Could you set out every line of the listing below as a numbered list, skipping blank lines and leaving the pictures out?
.....
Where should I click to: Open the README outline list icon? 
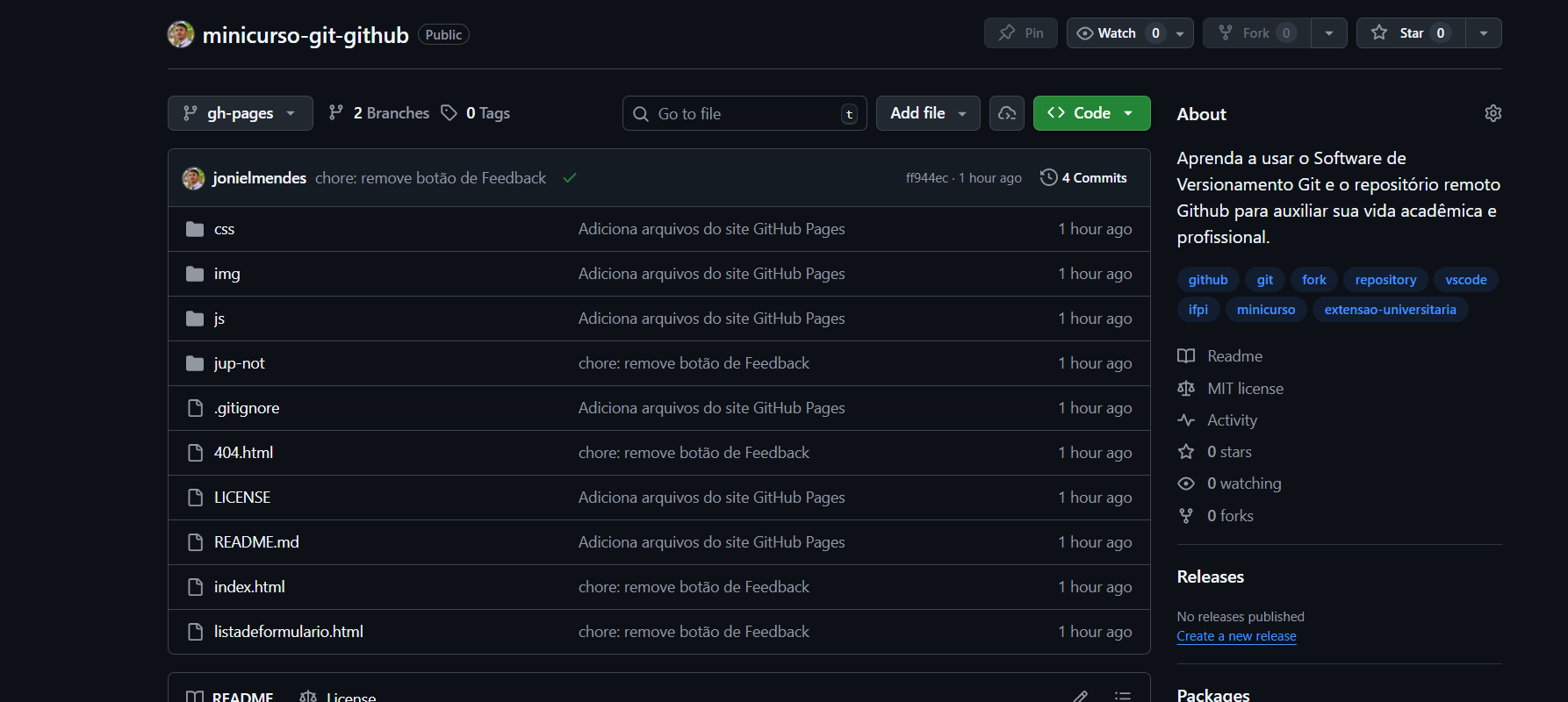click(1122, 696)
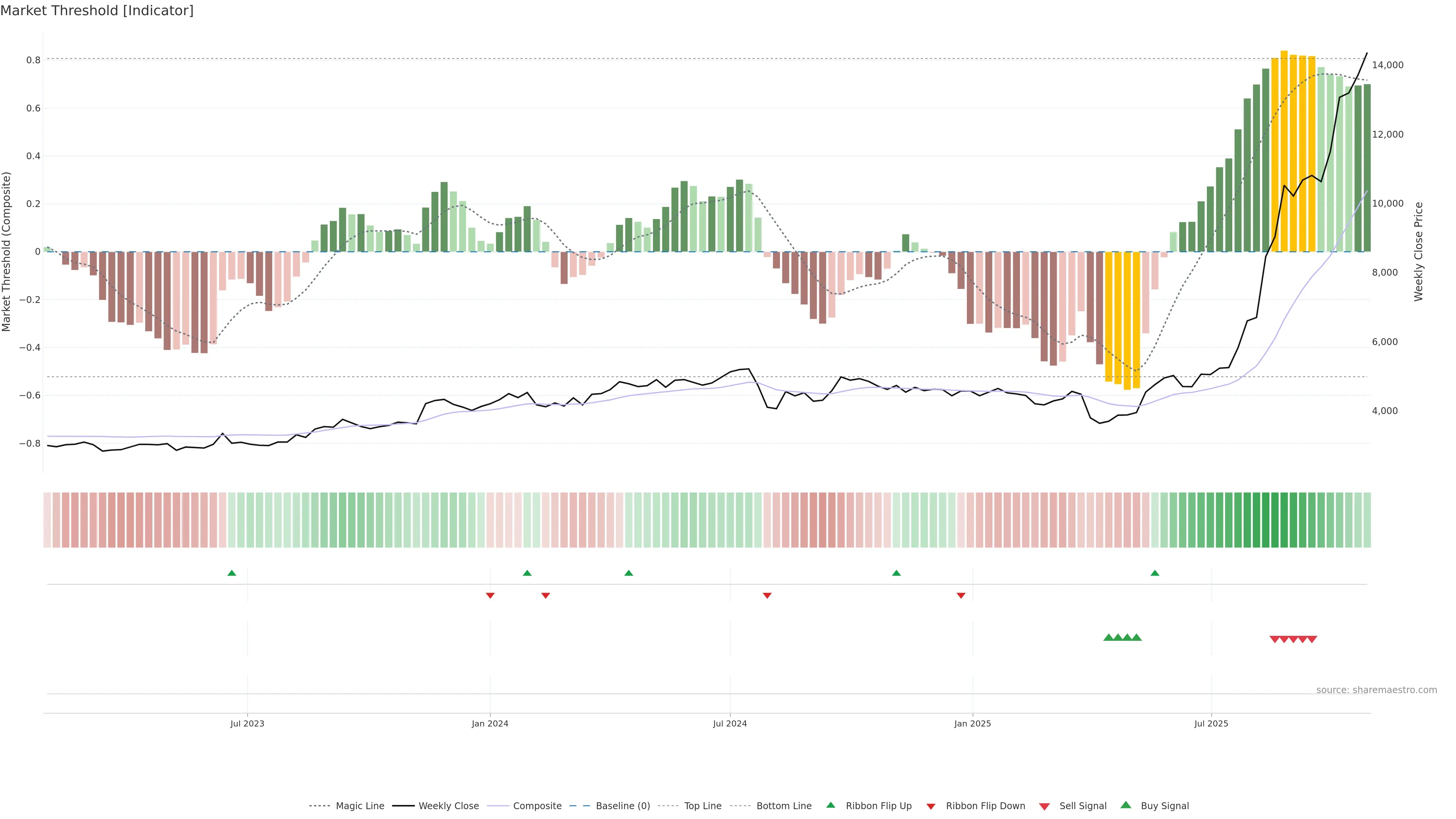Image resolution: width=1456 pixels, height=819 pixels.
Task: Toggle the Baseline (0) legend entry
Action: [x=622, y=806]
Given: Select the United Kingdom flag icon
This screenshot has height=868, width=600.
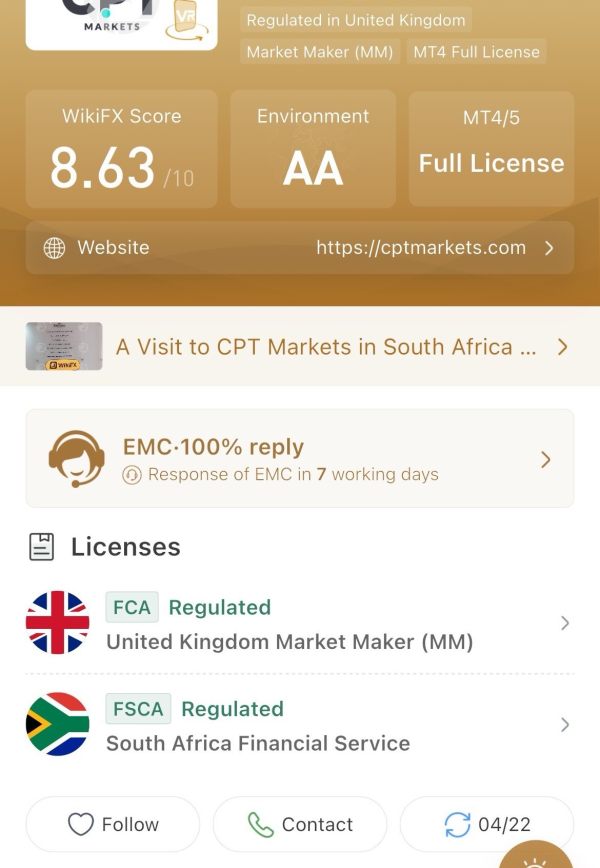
.....
Correct answer -
1. Where should I click to: Open the README outline list icon? 
2. click(1122, 696)
3. Image resolution: width=1456 pixels, height=819 pixels.
4. Task: Toggle the Baseline (0) legend entry
5. Action: [x=622, y=806]
6. Given: Select the United Kingdom flag icon
7. This screenshot has height=868, width=600.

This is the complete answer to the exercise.